Initiation of digoxin appears to reduce the risk of readmission among hospitalized older patients with heart failure (HF) and atrial fibrillation (AF), a study has shown. Furthermore, digoxin initiation shows no association with mortality.
The authors carried out an observational propensity score-matched study of predischarge digoxin initiation in 1,768 hospitalized patients with HF and AF (mean age, 79 years; 55 percent women; 7 percent African American) in the Medicare-linked Organized Program to Initiate Lifesaving Treatment in Hospitalized Patients with Heart Failure (OPTIMIZE-HF) registry, balanced on 56 baseline characteristics.
They also estimated hazard ratios (HRs) and 95 percent confidence intervals (CIs) for outcomes in 884 patients initiated on digoxin and 884 not on digoxin.
HRs for all-cause mortality were 0.80 (95 percent CI, 0.55–1.18; p=0.261) at 30 days, 0.94 (95 percent CI, 0.87–1.16; p=0.936) at 2 years, and 1.01 (95 percent CI, 0.90–1.14; p=0.729) at 4 years.
The respective HRs for HF readmission were 0.67 (95 percent CI, 0.49–0.92; p=0.014), 0.81 (95 percent CI, 0.69–0.94; p=0.005), and 0.85 (95 percent CI, 0.74–0.97; p=0.022), while those for all-cause readmission were 0.78 (95 percent CI, 0.64–0.96; p=0.016), 0.90 (95 percent CI, 0.81–1.00; p=0.057), and 0.91 (95 percent CI, 0.83–1.01; p=0.603).

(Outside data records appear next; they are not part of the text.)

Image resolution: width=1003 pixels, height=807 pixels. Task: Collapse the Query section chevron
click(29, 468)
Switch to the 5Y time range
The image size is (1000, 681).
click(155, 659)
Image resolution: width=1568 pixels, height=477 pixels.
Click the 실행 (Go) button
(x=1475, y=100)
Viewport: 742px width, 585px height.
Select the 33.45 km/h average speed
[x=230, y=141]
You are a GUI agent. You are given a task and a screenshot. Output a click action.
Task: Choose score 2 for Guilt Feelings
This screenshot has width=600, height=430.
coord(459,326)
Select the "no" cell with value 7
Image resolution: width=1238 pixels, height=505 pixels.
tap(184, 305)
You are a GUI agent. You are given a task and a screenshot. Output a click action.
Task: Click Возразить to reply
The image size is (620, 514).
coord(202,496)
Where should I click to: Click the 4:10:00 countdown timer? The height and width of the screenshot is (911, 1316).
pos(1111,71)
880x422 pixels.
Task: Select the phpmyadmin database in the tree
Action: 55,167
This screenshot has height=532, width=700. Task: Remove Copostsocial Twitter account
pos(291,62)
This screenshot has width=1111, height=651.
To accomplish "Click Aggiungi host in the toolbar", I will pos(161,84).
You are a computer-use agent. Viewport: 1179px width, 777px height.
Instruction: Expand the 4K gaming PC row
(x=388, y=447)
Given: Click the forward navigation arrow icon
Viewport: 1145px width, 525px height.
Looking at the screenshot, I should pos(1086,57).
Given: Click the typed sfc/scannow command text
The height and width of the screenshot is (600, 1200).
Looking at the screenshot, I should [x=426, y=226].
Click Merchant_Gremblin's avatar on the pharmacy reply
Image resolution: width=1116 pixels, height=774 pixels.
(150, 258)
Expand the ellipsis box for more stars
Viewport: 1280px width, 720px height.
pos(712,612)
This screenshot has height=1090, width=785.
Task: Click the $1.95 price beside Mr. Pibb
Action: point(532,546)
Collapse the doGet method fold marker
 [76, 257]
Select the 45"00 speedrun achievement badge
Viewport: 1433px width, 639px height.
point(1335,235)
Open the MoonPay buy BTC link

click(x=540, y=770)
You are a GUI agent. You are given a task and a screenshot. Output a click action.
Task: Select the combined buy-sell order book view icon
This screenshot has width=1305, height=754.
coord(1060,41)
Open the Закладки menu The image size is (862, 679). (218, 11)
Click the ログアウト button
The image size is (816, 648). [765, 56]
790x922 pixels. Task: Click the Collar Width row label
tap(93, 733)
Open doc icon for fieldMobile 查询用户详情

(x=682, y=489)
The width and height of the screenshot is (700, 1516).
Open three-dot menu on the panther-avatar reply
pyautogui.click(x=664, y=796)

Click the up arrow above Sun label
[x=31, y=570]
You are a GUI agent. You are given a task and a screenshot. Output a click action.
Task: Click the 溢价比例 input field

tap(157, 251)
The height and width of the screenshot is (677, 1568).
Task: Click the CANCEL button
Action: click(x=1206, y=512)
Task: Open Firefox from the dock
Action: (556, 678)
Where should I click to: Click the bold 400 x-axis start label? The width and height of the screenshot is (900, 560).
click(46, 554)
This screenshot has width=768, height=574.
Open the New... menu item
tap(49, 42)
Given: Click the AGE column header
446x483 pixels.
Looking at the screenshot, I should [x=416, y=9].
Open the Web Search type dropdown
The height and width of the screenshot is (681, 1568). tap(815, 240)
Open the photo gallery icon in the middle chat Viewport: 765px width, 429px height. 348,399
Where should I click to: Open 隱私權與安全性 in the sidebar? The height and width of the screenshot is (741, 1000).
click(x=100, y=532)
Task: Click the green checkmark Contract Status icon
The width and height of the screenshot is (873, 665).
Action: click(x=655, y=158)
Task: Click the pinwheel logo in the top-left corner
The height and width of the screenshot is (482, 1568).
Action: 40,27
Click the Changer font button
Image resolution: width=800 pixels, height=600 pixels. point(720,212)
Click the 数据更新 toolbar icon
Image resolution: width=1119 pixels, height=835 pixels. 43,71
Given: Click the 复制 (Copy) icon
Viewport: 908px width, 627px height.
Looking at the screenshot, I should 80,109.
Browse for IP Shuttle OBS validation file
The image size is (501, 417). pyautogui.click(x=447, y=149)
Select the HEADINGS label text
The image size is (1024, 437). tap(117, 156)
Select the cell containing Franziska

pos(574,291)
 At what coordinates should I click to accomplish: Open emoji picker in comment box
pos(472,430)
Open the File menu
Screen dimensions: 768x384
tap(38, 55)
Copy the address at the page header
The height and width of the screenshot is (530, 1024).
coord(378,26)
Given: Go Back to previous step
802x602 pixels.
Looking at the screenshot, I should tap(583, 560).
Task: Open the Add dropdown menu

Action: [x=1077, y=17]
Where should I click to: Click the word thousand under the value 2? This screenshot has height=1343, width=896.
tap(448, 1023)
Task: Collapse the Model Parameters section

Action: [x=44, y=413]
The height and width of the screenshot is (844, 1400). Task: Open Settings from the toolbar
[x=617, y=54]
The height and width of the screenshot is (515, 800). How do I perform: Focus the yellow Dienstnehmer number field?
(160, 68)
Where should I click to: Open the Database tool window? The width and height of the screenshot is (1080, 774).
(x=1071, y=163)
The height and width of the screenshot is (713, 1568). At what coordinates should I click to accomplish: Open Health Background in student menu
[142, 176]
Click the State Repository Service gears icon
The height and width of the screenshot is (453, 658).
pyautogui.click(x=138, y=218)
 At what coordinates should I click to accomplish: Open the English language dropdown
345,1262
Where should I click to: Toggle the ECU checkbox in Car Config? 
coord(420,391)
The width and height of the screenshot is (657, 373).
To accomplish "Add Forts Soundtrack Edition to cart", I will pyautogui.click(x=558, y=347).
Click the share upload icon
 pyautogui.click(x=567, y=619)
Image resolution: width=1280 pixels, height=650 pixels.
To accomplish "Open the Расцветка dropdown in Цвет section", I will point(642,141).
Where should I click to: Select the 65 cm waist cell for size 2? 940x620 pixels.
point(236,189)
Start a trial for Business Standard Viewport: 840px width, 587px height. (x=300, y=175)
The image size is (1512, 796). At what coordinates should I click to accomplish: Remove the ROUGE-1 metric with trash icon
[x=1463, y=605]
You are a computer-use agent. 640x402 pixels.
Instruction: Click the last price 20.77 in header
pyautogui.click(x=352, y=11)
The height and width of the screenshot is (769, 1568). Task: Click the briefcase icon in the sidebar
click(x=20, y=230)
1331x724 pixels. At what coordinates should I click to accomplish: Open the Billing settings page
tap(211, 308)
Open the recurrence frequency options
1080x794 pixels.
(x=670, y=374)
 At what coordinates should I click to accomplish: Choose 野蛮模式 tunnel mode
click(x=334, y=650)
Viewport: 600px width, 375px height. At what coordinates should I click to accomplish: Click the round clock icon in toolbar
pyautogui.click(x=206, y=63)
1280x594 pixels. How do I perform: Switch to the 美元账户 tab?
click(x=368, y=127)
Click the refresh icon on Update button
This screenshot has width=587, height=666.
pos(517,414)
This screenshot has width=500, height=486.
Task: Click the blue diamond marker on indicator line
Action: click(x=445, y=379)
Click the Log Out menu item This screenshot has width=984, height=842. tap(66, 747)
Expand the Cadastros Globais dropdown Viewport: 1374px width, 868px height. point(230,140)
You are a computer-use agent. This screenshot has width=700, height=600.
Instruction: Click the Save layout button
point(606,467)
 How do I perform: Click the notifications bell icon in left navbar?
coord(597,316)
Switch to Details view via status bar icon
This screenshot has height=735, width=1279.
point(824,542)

Such association with digoxin initiation were homogeneous between patients with left ventricular ejection fraction ≤45 percent versus >45 percent.
“Digoxin reduces the risk of HF hospitalization but has no effect on mortality in patients with HF without AF in the randomized controlled trial setting,” the authors said. “Observational studies of digoxin use in patients with AF have suggested a higher risk for poor outcomes.”